Working with Metadata#
Extracting Metadata#
The metadata command is perfect for getting book information:
# Pretty-printed metadata with highlighting
epub-utils book.epub metadata
# Key-value format for scripting
epub-utils book.epub metadata --format kv
# Metadata with pretty formatting
epub-utils book.epub metadata --pretty-print
Example key-value output:
title: The Great Gatsby
creator: F. Scott Fitzgerald
language: en
identifier: urn:uuid:12345678-1234-1234-1234-123456789abc
publisher: Scribner
date: 2021-01-01
subject: Fiction, Classic Literature
Scripting with Metadata#
The key-value format is perfect for shell scripting:
# Extract just the title
epub-utils book.epub metadata --format kv | grep "^title:" | cut -d' ' -f2-
# Get author name
author=$(epub-utils book.epub metadata --format kv | grep "^creator:" | cut -d' ' -f2-)
echo "Author: $author"
# Batch process multiple files
for epub in *.epub; do
title=$(epub-utils "$epub" metadata --format kv | grep "^title:" | cut -d' ' -f2-)
echo "$epub: $title"
done
Understanding EPUB Structure#
Table of Contents#
View the navigation structure of your EPUB:
# Show table of contents with highlighting (auto-detect format)
epub-utils book.epub toc
# Raw TOC for processing
epub-utils book.epub toc --format raw
# TOC with pretty formatting
epub-utils book.epub toc --pretty-print
EPUB Version-Specific Access:
For precise control over which navigation format to access:
# Force NCX format (EPUB 2 navigation control file)

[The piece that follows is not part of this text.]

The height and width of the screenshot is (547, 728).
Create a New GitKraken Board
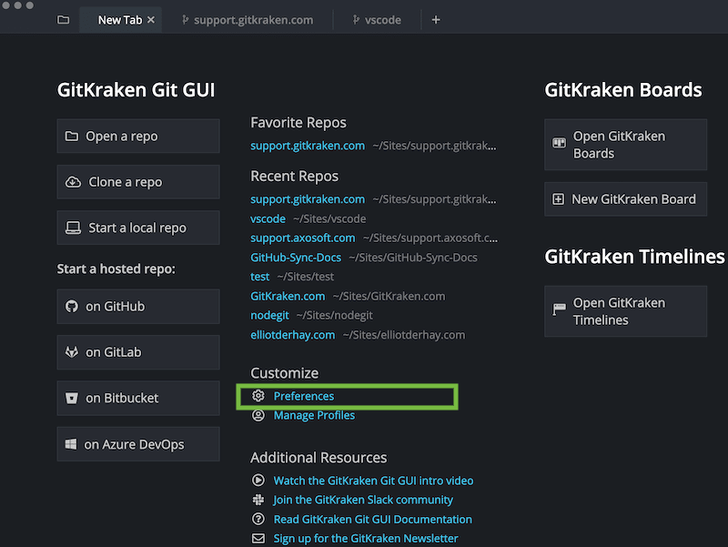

epub-utils book.epub toc --ncx
# Force Navigation Document (EPUB 3 navigation file)
epub-utils book.epub toc --nav
Use Cases:
Use
--ncx
when you specifically need the EPUB 2 style navigation or want to access backward-compatible NCX in EPUB 3Use
--nav
when you specifically need the EPUB 3 Navigation Document featuresUse the default (no flags) for general TOC access that works with any EPUB version
Manifest Inspection#
The manifest lists all files contained in the EPUB:
# View manifest with syntax highlighting
epub-utils book.epub manifest
# Raw manifest content
epub-utils book.epub manifest --format raw
# Manifest with pretty formatting
epub-utils book.epub manifest --pretty-print
What you’ll see: Each item in the manifest includes:
- id
: Unique identifier for the item
- href
: File path within the EPUB
- media-type
: MIME type of the file
Spine Information#
The spine defines the reading order of the book:
# View spine with highlighting
epub-utils book.epub spine
# Raw spine for processing
epub-utils book.epub spine --format raw
Content Extraction#
Viewing Document Content#
Extract content from specific documents using their manifest ID:
# Show content with syntax highlighting
epub-utils book.epub content chapter1
# Raw HTML/XHTML content
epub-utils book.epub content chapter1 --format raw
# Plain text (HTML tags stripped)
epub-utils book.epub content chapter1 --format plain
Finding Content IDs: Use the manifest command to see available content IDs:
# First, check the manifest for available IDs
epub-utils book.epub manifest
# Then extract specific content
epub-utils book.epub content intro --format plain
File Listing and Content Access#
Get detailed information about all files in the EPUB, or access specific file content:
# Formatted table of files
epub-utils book.epub files
# Raw file list
epub-utils book.epub files --format raw
# Display content of a specific file by path
epub-utils book.epub files OEBPS/chapter1.xhtml
# Access different file types
epub-utils book.epub files META-INF/container.xml
epub-utils book.epub files OEBPS/styles/main.css
epub-utils book.epub files OEBPS/images/cover.jpg
# Different output formats for XHTML content
epub-utils book.epub files OEBPS/chapter1.xhtml --format raw
epub-utils book.epub files OEBPS/chapter1.xhtml --format xml --pretty-print
epub-utils book.epub files OEBPS/chapter1.xhtml --format plain
Key advantages of the files command:
Access any file in the EPUB archive by its path
No need to know manifest item IDs
Works with all file types (XHTML, CSS, XML, images, etc.)
Complements the
content
command which uses manifest IDs
Content Analysis#
Analyze EPUB content structure:
#!/bin/bash
# analyze-content.sh - Analyze EPUB content structure
epub_file="$1"
echo "=== Content Analysis for $epub_file ==="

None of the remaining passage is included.